Había consenso en que debían quedar restringidas a a titulaciones con contenidos rigurosamente nuevosCRUE

“Es solo uno de los 10 o 15 aspectos que deben abordarse”, señala Ángel Pazos, presidente de la sectorial CRUE-Docencia y rector de la Universidad de Cantabria, quien añade que “se alcanzó en su día un amplio consenso sobre la conveniencia de que aquellas titulaciones existentes en España antes de la implantación del Plan Bolonia mantuvieran una duración de 4 años y 240 créditos; y que la dotación de 180 créditos ECTS y 3 años de duración  “quedara restringida a titulaciones con contenidos rigurosamente nuevos”.

“Salga la regulación que salga, ésta tiene que garantizar la convergencia de títulos con otros países europeos”, añade, ” y si finalmente se confirma que la totalidad de los Grados deben contener al menos 240 créditos, nuestro máximo interés se centrará en que también se asegure la adecuada transición de los actuales grados de 180 créditos, poco numerosos, hacia la nueva situación”, manifiesta.

Por su parte, la Coordinadora de Representantes de Estudiantes de Universidades Públicas (CREUP) sí ha aplaudido la eliminación prevista por el borrador. “Consideramos que el Ministerio ha tenido en cuenta muchas de las reclamaciones y propuestas que hemos hecho desde el estudiando y que, si se continúa en esta línea, saldrá un decreto beneficioso para toda la comunidad universitaria”, indican fuentes de la organización estudiantil.

¿Qué pasa con los estudiantes ya matriculados?

La Universidad de Barcelona (UB)  esuno de los centros que imparten tres de los grados 3+2. Desde el centro explican que hay que esperar para valorar más exhaustivamente la medida del ministerio. “Lo que hay que ver es por qué vamos en dirección divergente al resto del sistema europeo. Tendríamos que saber con rigor las razones de esta diferenciación”, apuntan.

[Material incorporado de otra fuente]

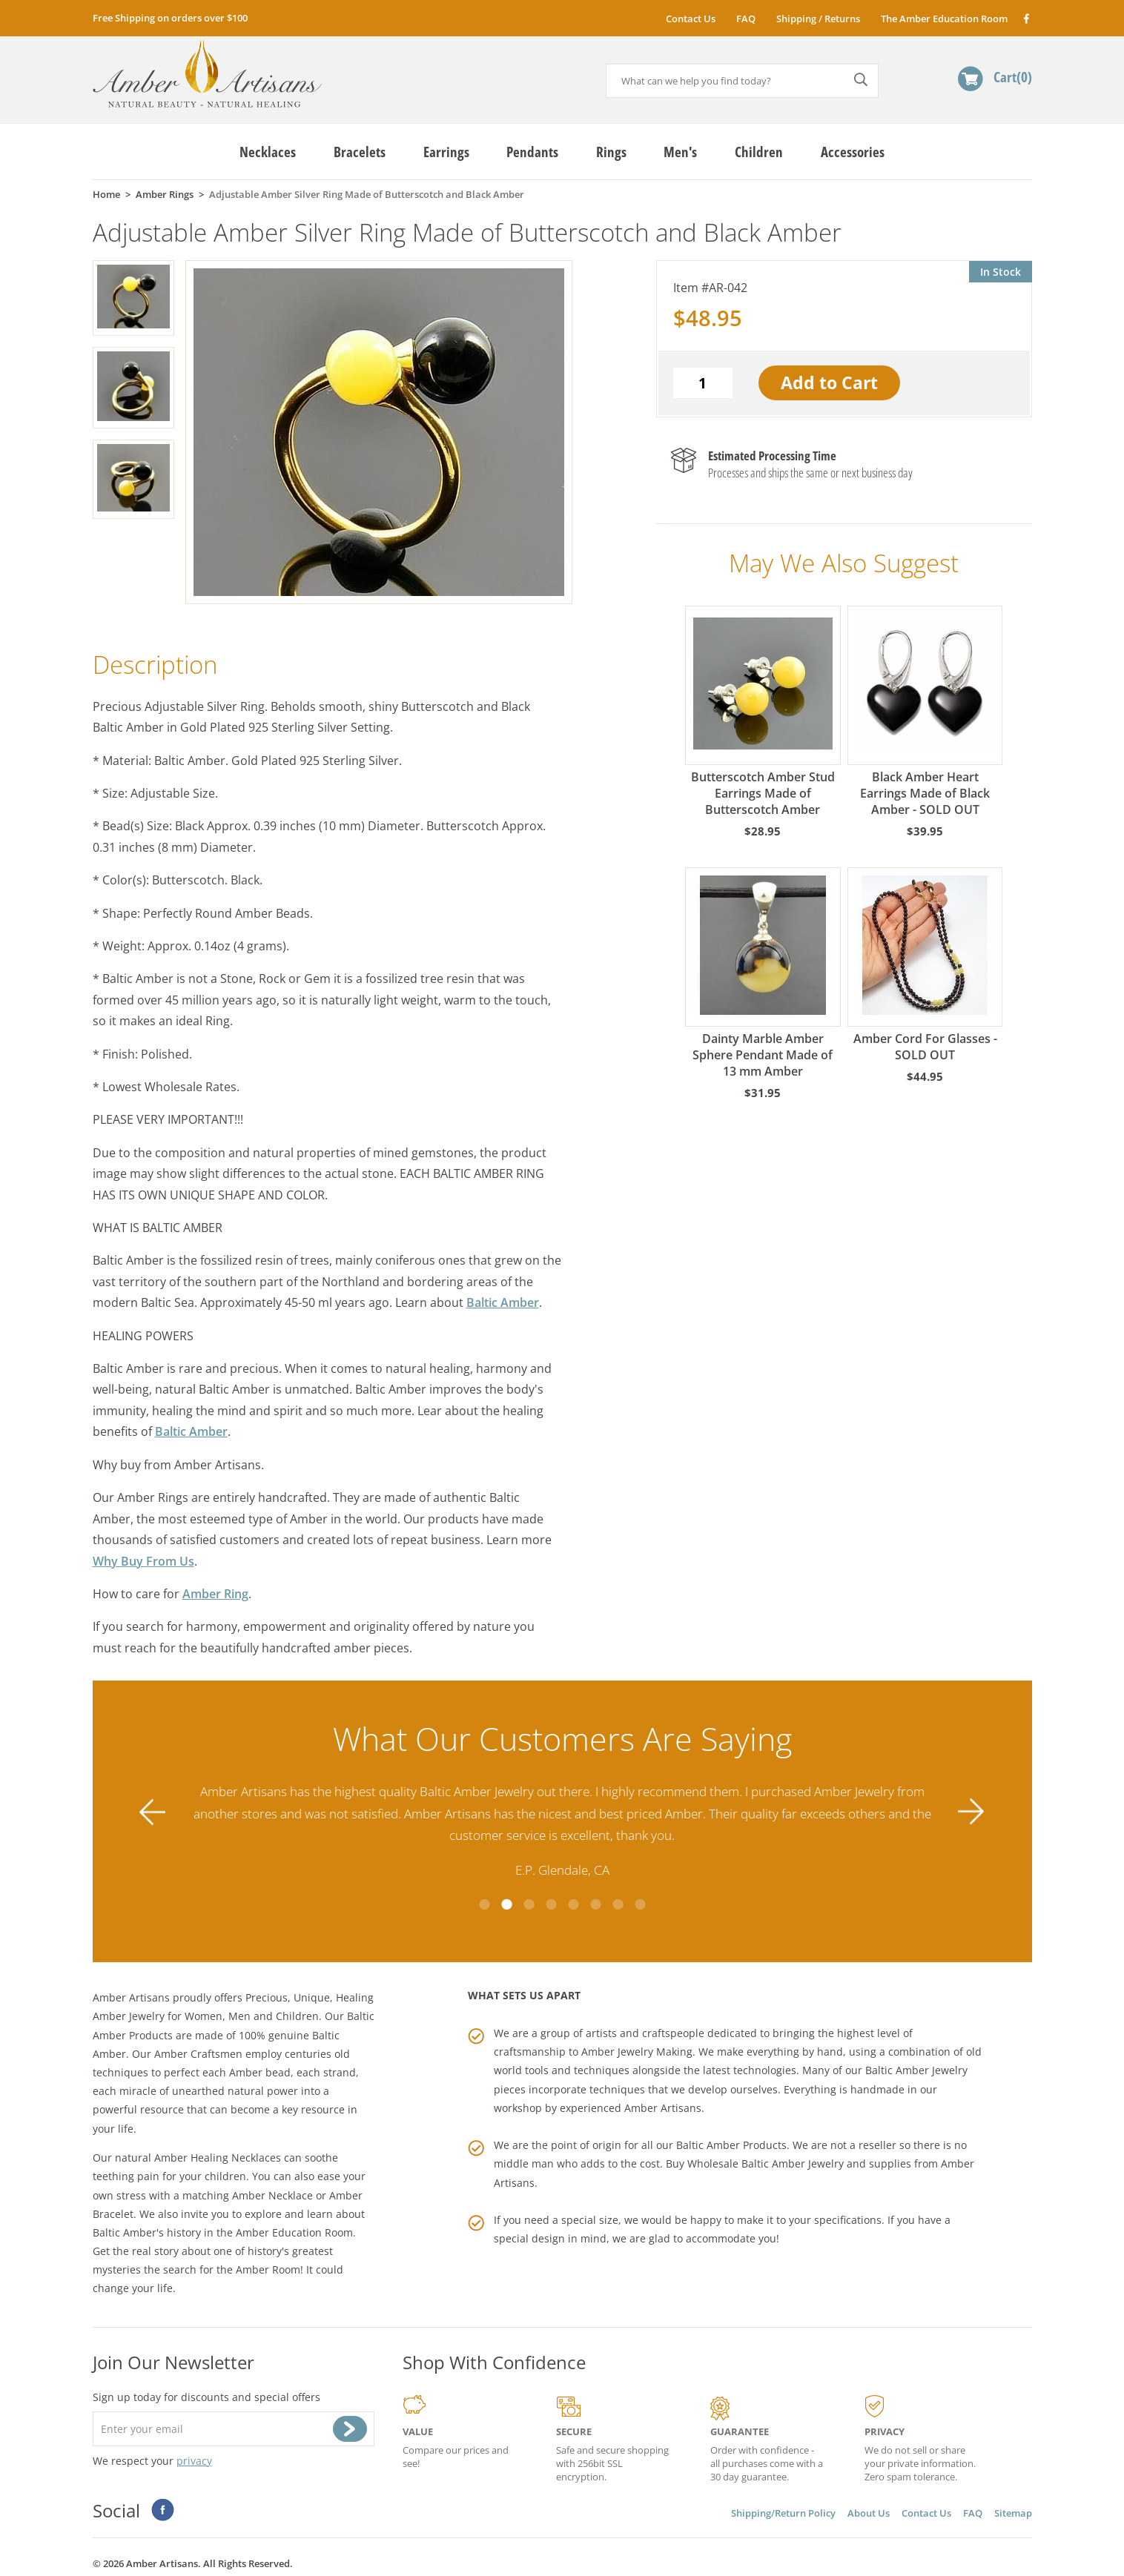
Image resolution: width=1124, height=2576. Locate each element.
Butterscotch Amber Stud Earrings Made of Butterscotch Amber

“Lo que hay que ver es por qué vamos en dirección divergente al resto del sistema europeo"UB

La supresión de estos grados ha suscitado dudas sobre lo que ocurrirá con alumnos ya matriculados y docentes contratados. El secretario general de Universidades, José Manuel Pingarrón, ha asegurado que en los cuatro años siguientes a la aprobación del decreto, los estudiantes que actualmente estén cursando un grado de tres años podrán terminarlo “sin verse envueltos en ningún tipo de cambio administrativo”. 

Sin embargo, las universidades que a la entrada en vigor del real decreto tengan que proceder a la renovación de la acreditación, deberán aprovechar la misma para modificar su plan de estudios para pasar este a disponer de 240 créditos.